Arizona State has completed the “first big chunk of work” -- providing the tool to view student data such as transfer date, grades, projected graduation, etc. Moreau is excited about the potential of the “super cool” blockchain technology, but he said the project team is still working through questions about what the actual business process will look like. “It’s easy to identify students who’ve transferred and for Arizona State to transmit the data back to us -- that’s pretty straightforward.” The bigger question is "figuring out what to do with the data" and how to scale it to other colleges, said Moreau.
Making the system scalable is something that the Arizona State team has been thinking about, said Kidwell. Arizona State is partnering with Salesforce to create the platform, but the institution didn’t want colleges that don’t use Salesforce to be excluded -- the institution wants access to the system to be equitable. Access to the platform will, therefore, not require colleges to be Salesforce customers. But small, rural colleges with limited IT staff may struggle to implement the system, said Moreau. ASU is discussing how it might support these colleges.
Creating a universal system for reverse transfer, and more broadly student data, would be monumental, said Moreau. But it would mean that colleges would have to give up some autonomy on how they collect and share data. Christopher Rice, managing partner at strategic foresight consultancy Refuturing, thinks other universities might have reservations about adopting a system that Arizona State created -- meaning that community colleges will likely have to navigate multiple reverse transfer data-sharing systems for some time to come.
Arizona State partnering with colleges that transfer large numbers of students to share data bilaterally is interesting, said Rice. But the project would become "a whole lot more interesting" with the participation of a few other large state universities. “If anyone can make it work, it’s Arizona State,” he said. “But they’ll have to do the very difficult political work to get others to buy into a shared chain. They’ll face questions about sustainability, management and ownership of the information and technology, as well as the challenge of mapping knowledge from different courses at different institutions.”
Kidwell agreed it is doubtful that all colleges and universities might adopt one universal system, but she said if the institutions are able to agree on shared technology standards, then it shouldn't create an insurmountable barrier for information sharing. The Massachusetts Institute of Technology recently announced plans to develop a global standard for digital credentials -- a discussion Kidwell said her team is eager to participate in.
While universities such as MIT have experimented with blockchain, few have tried to tackle a specific issue like reverse transfer, said Rice. “Blockchain is one of those technologies where there’s a lot of enthusiasm, but you have to be careful. It’s not a silver bullet. Here Arizona State sees a real, immediate need.”

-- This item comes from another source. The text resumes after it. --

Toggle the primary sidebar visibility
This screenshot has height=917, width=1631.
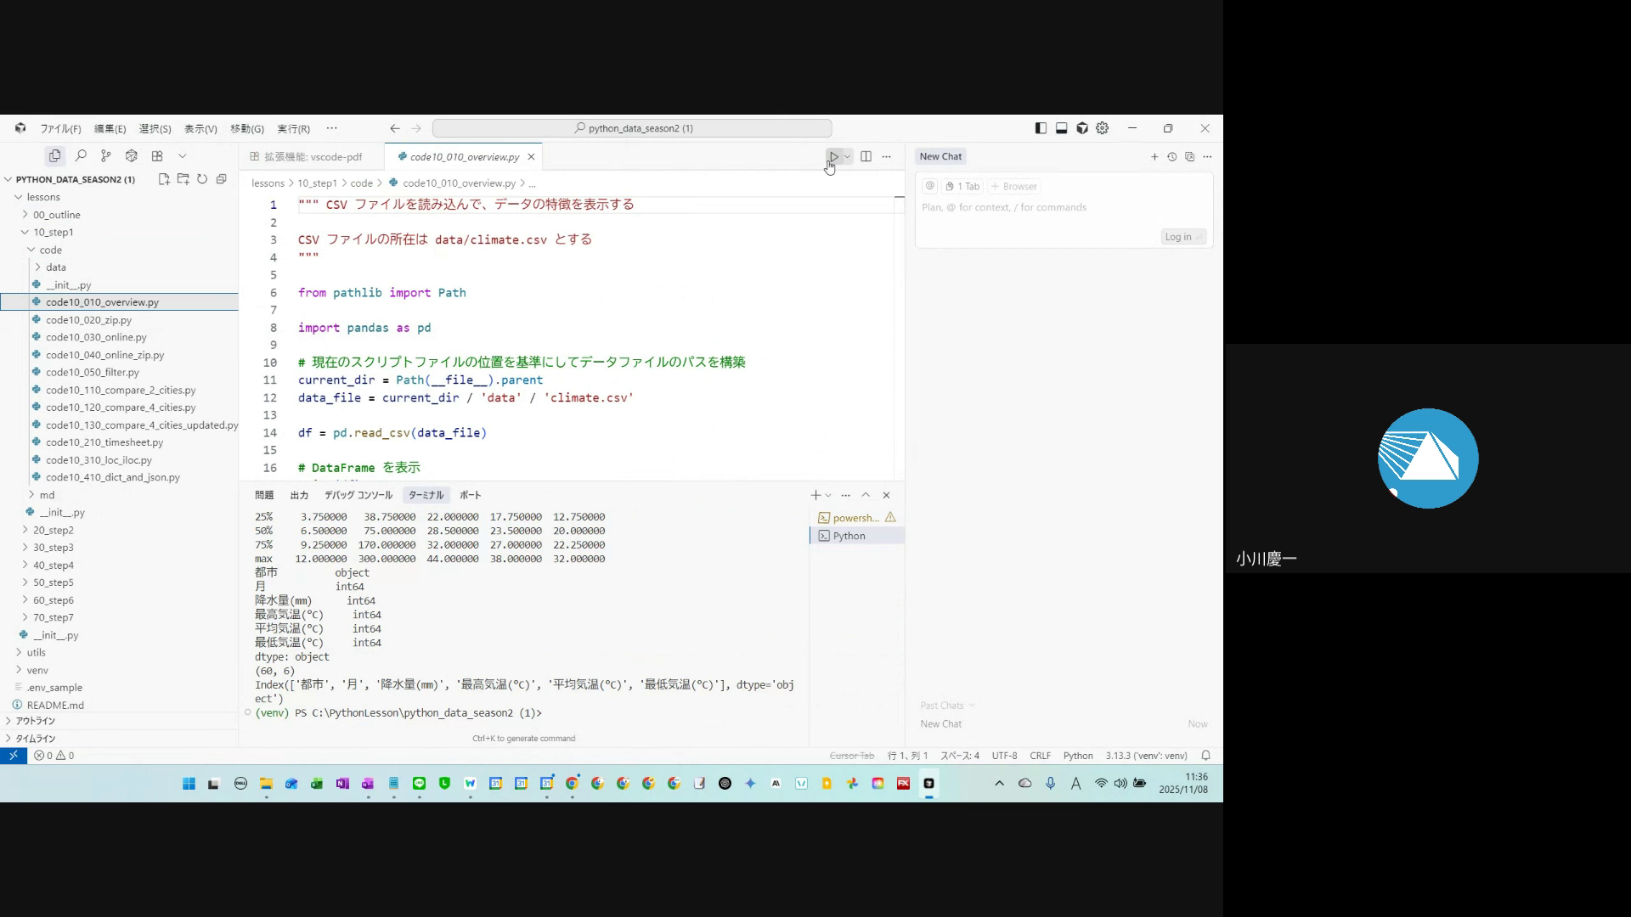pos(1041,128)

In future, Rice foresees that it’s very unlikely students will study at just one institution -- they’ll go back and forth and have multiple employers, and having secure technology to underpin “the mechanics of lifelong learning” will become extremely important. Moreau agrees. For now the focus is reverse transfer, but the bigger picture is that institutions will no longer be the gatekeepers of credentials -- “this technology will put students’ records in the control of students,” he said. “That goes way beyond just providing a model for reverse transfer.”